The esophagus is a hollow tube through which food and drink passes from the throat to the stomach. Among patients with operable esophageal cancer, survival is improved with the use of platinum chemotherapy agents prior to surgery compared to surgery alone (SWOG S0356 trial). However, differences in outcomes among this group of patients vary widely. Therefore, researchers are evaluating ways in which to personalize treatment based on differences in genetics or other characteristics of the cancer.
Researchers associated with the SWOG S0356 trial explored the association of patient survival and expression of the excision repair cross-complementation group 1 (ERCC1) gene within a patient’s cancer. The researchers examined ERCC1 levels from 92 patients with operable esophageal cancer who underwent treatment with platinum-based chemotherapy followed by surgery.
These results indicate that ERCC1 expression levels may help identify patients with operable esophageal cancer who derive the greatest benefit from platinum-based chemotherapy prior to surgery.
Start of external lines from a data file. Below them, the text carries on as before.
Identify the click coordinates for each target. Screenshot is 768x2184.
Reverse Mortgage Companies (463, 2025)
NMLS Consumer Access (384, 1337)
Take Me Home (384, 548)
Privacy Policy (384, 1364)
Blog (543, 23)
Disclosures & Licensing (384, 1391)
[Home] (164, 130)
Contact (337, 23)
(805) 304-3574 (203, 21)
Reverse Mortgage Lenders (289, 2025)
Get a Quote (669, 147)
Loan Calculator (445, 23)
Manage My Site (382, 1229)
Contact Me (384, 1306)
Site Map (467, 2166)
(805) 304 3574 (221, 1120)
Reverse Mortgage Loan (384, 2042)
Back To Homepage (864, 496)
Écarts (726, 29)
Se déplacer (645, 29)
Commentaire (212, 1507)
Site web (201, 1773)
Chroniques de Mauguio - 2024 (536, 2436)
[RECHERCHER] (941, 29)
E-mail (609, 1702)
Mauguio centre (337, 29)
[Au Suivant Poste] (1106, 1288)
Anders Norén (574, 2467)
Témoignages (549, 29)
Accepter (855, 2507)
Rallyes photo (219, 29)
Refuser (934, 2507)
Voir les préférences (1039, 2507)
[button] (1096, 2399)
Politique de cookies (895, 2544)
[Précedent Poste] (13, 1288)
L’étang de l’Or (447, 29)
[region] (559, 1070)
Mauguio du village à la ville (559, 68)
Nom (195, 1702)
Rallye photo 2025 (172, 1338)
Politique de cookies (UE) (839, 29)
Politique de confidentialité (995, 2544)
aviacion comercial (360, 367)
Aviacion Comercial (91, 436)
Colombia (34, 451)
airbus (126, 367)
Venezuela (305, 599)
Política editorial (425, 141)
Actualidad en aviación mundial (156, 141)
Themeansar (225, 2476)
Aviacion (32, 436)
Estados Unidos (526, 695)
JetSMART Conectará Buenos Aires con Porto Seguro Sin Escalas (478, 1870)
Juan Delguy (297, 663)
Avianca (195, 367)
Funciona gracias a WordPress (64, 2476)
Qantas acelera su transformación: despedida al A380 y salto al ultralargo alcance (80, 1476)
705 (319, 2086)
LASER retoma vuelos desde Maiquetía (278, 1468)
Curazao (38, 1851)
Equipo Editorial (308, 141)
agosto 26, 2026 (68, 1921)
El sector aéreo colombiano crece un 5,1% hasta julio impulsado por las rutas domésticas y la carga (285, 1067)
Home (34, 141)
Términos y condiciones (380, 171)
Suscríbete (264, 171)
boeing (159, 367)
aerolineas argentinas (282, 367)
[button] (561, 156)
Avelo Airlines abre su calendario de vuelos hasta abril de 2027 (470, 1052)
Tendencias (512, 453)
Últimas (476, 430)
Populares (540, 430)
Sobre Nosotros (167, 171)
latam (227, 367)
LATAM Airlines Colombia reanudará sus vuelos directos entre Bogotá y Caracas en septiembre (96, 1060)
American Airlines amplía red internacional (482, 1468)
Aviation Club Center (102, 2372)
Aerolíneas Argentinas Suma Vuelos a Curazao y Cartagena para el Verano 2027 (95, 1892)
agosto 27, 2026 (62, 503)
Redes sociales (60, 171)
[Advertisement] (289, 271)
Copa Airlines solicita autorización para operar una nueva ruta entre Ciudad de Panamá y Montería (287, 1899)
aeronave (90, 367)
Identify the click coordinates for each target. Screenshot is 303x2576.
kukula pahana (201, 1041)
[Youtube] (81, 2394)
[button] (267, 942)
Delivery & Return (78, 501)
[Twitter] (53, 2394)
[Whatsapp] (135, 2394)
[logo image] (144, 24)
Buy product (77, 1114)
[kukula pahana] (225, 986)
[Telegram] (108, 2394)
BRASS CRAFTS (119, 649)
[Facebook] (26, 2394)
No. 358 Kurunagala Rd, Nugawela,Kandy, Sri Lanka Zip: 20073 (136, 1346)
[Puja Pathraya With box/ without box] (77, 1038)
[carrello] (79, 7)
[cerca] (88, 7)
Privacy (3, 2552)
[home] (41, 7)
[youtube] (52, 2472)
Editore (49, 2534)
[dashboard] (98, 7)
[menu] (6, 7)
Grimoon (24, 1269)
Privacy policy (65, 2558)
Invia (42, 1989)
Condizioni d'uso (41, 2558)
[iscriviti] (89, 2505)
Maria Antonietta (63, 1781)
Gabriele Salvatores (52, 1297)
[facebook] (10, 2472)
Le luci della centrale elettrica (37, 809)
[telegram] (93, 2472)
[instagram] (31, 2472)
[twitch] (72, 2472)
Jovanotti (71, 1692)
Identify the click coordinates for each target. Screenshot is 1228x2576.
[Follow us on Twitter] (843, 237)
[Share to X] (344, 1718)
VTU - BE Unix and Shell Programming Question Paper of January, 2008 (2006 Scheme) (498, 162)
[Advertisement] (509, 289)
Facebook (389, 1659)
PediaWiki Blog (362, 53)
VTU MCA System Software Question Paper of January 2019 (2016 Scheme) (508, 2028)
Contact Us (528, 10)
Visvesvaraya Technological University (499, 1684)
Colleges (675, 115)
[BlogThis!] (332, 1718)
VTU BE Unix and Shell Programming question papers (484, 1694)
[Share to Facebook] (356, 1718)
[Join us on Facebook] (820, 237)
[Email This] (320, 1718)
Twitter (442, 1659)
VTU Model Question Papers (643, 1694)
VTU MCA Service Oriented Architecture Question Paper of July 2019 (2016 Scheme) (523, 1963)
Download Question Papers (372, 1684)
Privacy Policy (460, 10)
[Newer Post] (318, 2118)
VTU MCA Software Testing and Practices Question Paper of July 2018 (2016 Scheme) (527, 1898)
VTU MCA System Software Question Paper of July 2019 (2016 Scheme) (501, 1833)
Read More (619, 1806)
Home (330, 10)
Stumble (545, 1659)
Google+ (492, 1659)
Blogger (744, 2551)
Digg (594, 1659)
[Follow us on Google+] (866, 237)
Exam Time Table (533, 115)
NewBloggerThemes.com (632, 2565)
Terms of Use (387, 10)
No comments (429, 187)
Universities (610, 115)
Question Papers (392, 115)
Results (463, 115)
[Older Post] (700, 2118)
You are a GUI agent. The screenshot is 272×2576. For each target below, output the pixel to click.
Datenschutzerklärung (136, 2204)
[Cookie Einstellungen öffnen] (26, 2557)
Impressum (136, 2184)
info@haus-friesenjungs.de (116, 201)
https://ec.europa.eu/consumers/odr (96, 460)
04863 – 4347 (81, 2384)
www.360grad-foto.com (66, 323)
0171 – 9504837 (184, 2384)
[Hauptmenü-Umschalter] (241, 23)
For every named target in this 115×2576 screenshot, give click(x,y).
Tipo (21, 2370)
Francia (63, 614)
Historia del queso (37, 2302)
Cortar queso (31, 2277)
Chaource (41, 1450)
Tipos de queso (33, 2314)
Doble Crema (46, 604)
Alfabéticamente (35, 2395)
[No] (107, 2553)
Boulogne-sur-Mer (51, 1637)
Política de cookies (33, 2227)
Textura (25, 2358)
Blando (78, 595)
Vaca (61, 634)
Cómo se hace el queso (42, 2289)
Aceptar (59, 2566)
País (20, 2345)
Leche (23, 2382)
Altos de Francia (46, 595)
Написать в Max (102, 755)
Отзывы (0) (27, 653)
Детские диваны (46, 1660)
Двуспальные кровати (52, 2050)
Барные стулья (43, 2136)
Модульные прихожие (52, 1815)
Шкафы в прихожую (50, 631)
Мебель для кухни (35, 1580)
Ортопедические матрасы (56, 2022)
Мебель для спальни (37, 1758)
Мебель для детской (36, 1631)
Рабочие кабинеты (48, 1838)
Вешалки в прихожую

Results such as these may help guide personalized treatment decisions for optimal outcomes among patients with cancer.
Reference: Bohanes P, Goldman B, Leichman L, et al. Association of excision repair cross-complementation group 1 (ERCC1) gene expression (GE) with outcome in stage II-III esophageal adenocarcinoma (EA) patients treated with preoperative platinum-based chemoradiation (CRT) in a phase II cooperative group study (SWOG S0356). Paper presented at the 2011 meeting of the American Society of Clinical Oncology. Chicago, Il. Abstract 4023.